FIG. 1 is a block diagram showing an embodiment of an exposure calculation circuit according to the present invention. FIG. 2 is a circuit diagram showing an embodiment of the power supply check section BCH in the circuit.
FIG. 3 is a circuit diagram showing an embodiment of the display section DSP. FIG. 4 is an explanatory diagram showing display functions and mode codes. FIG. 5 is an explanatory diagram showing the segment arrangement of display elements. FIG. 6 is an explanatory diagram showing the relationship between display data and display. FIG. 7 is an explanatory diagram showing the contents of the ROM. FIG. 8 is an explanatory diagram showing the relationship between the counter output signal and the clock frequency.
Figure 9 is the BCNT time chart. 1st
Figure 0 is a time chart showing the relationship between RL1, CK1, RL2, and CK2. FIG. 11 is a time chart showing the detection state of the circuit voltage. FIG. 12 is a circuit diagram showing another embodiment in which the power check section BCH is of a power hold type. FIG. 13 is an explanatory diagram showing the correspondence between display codes and ROM addresses.
FIG. 14 is a time chart for explaining the display state. FIG. 15 is a circuit diagram showing an embodiment of the time division input control circuit. FIG. 16 is a circuit diagram showing an embodiment of the switching element array. 17th
The figure is a diagram showing an example of an input pattern and an input circuit. FIG. 18 is a circuit diagram showing an example of the configuration of an input circuit using a conventionally used diode matrix. FIG. 19 is an explanatory diagram showing time display codes and the like. INP...Information input section, CNV...Code conversion section,
IM...Information storage unit, CNT...Arithmetic control unit, OPE
...Arithmetic unit, MDC...Mode decoder, BTL...

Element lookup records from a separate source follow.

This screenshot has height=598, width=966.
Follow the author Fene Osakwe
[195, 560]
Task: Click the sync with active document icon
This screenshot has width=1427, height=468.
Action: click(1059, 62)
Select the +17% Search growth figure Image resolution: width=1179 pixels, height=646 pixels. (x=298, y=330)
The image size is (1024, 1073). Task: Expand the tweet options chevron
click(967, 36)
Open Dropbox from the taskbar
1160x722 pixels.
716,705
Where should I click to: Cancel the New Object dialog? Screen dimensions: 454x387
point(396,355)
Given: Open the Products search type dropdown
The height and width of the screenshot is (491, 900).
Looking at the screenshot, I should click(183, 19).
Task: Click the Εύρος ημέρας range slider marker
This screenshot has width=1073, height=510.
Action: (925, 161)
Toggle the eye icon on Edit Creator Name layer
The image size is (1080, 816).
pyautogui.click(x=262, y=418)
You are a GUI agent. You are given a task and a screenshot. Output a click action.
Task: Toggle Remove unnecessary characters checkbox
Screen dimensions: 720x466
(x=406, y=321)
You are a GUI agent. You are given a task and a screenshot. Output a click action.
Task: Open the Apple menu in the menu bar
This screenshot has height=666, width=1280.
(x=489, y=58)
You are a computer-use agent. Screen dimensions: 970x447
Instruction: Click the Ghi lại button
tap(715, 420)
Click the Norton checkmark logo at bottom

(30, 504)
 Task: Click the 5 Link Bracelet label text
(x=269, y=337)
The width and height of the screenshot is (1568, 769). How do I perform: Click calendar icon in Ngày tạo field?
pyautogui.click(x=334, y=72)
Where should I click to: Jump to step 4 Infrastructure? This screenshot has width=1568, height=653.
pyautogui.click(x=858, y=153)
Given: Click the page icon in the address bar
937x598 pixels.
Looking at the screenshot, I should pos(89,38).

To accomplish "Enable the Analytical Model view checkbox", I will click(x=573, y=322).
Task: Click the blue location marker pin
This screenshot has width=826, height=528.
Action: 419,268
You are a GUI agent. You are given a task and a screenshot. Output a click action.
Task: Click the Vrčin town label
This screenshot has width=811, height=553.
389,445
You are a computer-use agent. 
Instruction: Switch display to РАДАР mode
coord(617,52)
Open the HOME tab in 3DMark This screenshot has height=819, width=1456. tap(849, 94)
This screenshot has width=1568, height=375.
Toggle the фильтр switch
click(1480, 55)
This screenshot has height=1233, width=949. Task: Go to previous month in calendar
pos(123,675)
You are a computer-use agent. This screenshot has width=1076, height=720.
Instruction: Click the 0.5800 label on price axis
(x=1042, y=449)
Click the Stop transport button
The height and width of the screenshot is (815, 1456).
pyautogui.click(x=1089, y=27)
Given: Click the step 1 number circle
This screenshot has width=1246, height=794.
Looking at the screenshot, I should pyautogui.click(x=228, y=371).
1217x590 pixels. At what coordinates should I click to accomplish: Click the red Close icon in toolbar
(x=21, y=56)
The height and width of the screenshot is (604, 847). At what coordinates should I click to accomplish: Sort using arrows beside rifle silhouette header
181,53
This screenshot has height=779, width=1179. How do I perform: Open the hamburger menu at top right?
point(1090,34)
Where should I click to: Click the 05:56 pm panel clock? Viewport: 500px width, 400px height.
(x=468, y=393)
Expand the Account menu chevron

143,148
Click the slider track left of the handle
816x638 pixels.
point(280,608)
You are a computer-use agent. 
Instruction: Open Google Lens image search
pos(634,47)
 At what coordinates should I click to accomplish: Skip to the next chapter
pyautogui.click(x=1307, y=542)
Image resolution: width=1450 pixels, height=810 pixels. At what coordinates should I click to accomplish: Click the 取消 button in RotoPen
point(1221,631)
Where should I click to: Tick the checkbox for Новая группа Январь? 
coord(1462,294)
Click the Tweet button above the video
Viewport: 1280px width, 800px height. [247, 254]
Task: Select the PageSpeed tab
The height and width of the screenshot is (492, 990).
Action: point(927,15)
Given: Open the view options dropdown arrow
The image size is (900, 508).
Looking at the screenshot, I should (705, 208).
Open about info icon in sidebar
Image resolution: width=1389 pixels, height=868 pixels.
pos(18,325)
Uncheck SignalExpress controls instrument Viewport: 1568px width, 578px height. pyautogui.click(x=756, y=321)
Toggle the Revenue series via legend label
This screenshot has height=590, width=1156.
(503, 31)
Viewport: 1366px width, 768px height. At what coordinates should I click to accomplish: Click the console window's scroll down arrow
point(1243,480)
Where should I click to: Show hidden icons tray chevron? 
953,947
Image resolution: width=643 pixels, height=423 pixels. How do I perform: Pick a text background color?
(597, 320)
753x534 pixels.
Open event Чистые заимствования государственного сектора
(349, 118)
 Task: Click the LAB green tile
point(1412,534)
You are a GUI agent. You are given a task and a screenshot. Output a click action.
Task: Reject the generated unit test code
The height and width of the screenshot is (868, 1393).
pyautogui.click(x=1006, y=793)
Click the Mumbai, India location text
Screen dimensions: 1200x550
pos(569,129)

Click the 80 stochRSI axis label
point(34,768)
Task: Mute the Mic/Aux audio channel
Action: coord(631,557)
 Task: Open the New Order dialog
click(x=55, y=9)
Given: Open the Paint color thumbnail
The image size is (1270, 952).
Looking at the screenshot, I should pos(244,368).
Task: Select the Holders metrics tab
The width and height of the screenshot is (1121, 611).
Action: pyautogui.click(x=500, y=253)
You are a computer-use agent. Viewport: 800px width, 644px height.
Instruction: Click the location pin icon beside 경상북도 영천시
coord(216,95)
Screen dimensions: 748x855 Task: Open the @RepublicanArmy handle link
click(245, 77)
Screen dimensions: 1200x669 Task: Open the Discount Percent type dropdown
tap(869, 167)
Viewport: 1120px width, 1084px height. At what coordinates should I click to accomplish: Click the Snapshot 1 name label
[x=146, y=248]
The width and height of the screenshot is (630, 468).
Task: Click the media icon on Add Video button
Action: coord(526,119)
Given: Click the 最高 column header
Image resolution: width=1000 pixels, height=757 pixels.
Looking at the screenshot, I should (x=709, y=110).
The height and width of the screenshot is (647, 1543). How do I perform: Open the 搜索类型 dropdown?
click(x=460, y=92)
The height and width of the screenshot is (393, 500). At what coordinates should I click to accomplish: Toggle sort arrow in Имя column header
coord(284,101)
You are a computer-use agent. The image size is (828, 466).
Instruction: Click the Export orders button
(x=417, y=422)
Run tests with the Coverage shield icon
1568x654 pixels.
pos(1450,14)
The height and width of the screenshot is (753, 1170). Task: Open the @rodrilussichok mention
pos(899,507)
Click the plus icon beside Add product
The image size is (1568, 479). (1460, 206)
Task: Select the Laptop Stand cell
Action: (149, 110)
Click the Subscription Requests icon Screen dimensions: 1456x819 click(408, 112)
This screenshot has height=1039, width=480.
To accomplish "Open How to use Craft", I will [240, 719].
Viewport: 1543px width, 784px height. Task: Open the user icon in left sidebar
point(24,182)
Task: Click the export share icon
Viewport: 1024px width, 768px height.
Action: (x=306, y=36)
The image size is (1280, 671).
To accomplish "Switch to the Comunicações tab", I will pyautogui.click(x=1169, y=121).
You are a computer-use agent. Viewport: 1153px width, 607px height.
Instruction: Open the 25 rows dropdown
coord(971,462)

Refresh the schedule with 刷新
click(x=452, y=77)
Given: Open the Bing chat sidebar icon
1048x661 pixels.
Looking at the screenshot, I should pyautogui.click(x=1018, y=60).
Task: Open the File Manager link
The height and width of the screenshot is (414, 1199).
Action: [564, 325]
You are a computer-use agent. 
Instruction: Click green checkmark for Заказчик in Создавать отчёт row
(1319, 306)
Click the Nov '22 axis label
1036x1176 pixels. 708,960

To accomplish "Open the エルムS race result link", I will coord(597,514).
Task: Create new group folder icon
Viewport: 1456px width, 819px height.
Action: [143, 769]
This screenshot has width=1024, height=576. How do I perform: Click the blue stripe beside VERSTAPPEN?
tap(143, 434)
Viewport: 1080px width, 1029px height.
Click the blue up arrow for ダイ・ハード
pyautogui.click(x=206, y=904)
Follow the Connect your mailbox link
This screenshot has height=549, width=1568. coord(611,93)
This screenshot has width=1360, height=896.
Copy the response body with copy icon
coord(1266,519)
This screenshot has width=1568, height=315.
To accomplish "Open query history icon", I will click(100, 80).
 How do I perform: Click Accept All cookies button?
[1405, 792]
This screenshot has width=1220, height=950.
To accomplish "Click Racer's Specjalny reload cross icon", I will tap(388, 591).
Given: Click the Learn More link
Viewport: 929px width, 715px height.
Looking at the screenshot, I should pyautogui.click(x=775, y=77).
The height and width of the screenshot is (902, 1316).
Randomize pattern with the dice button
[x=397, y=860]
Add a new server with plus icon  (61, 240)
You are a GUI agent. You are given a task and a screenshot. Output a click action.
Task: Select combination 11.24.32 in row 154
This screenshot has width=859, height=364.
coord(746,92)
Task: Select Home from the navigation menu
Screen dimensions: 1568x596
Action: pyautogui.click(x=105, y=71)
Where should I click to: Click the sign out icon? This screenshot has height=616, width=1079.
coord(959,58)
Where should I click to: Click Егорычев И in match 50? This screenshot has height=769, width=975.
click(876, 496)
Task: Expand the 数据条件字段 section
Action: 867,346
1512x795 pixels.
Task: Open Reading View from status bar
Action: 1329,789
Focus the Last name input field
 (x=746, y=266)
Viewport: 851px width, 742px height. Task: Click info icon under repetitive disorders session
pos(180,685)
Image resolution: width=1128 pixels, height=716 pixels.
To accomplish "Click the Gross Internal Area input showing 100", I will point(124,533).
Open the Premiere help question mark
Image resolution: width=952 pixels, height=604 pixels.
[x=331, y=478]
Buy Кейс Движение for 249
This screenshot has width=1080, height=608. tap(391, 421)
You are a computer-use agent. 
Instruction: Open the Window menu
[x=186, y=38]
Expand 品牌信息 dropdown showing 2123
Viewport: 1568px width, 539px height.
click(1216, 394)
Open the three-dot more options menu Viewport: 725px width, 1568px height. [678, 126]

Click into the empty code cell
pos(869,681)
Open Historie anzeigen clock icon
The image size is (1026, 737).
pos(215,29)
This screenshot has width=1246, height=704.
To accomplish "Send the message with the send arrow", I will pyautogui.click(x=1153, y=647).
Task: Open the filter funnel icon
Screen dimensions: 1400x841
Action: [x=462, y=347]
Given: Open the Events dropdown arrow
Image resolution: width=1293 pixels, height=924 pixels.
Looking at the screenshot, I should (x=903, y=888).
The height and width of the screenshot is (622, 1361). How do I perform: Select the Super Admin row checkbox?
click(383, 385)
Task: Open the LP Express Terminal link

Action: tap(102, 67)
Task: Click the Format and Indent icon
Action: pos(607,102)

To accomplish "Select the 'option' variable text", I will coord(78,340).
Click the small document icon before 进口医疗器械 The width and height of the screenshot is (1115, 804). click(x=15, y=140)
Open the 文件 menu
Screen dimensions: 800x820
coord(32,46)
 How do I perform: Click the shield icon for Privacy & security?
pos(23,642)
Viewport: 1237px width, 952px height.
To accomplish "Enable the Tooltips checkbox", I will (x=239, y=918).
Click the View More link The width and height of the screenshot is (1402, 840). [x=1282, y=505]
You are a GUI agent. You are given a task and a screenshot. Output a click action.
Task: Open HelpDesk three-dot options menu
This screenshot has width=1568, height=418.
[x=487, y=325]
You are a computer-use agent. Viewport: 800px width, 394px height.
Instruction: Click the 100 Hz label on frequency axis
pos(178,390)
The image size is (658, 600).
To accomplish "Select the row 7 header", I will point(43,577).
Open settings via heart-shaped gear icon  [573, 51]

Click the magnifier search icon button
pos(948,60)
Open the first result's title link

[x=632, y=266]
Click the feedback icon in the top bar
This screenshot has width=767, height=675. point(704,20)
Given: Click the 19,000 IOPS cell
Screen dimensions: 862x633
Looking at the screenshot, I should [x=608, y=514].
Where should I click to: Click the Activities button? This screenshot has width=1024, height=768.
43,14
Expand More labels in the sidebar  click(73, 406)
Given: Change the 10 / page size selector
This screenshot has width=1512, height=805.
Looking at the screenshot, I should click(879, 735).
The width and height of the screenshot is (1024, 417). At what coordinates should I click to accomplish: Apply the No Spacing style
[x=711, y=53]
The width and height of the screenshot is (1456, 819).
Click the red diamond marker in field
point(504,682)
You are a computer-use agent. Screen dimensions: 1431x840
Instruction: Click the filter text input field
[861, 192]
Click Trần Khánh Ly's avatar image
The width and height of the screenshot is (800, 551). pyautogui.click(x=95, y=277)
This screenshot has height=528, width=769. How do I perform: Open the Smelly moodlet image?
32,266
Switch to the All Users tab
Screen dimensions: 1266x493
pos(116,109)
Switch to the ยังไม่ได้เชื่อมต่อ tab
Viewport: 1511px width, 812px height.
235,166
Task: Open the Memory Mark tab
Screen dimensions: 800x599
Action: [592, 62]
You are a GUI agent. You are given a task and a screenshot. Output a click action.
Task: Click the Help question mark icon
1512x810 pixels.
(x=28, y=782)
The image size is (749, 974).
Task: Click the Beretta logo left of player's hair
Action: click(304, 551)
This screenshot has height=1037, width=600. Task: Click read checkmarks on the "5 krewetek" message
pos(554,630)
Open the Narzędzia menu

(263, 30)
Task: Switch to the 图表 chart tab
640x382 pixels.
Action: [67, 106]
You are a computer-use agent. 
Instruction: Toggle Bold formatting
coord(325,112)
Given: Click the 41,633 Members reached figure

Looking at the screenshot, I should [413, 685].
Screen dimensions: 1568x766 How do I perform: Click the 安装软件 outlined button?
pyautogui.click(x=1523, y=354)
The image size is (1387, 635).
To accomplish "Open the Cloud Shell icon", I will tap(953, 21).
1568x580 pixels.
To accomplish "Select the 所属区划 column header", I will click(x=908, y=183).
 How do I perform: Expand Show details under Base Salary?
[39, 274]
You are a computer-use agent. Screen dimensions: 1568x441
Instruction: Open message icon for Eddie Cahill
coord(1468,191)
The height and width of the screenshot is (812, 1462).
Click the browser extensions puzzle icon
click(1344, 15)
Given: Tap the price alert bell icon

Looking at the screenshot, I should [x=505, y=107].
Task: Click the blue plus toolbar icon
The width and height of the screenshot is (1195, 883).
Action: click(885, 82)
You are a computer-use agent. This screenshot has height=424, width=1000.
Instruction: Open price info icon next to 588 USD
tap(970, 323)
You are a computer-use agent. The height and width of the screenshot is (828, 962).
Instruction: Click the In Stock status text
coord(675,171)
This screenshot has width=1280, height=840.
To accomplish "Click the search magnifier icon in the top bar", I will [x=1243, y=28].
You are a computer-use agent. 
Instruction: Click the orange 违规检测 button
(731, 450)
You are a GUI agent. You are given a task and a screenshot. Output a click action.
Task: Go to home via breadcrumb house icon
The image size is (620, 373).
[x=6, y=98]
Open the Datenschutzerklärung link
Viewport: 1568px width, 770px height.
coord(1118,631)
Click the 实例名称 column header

...Photometering section, COM...Counter and coincidence detection section,
CINP...Control input section, PH...Power hold section,
APJ...Aperture control correction section, SCNT...Shutter sequence control section, BCH...Power supply check section,
DSP...display section.

Claims (1)

[Scope of utility model registration request] In a digital display device that integrates each display digit for exposure time display, aperture display, mode display, etc. of a camera with 7 segments or dot matrix to display numbers, characters, symbols, etc., the scan that drives each display digit is used. A semiconductor switching element array controlled by a signal is connected to a corresponding switch of a switch group whose one end is commonly grounded for setting shooting information such as film sensitivity value and lens aperture value, and when a certain display digit is being driven, By turning on one of the switching element arrays and inputting one piece of photographic information to the arithmetic unit, multiple pieces of photographic information input can be time-divided into the arithmetic unit in synchronization with the multiple display digit signal, thereby allowing the same signal to be input. The timing of display and input is determined, the signal on the display segment side is sent correspondingly with this time division signal, and the segment signal is controlled at the blinking frequency, and the display digit signal is not affected by this blinking signal. A display device characterized in that it is configured to drive display digits at a predetermined constant cycle.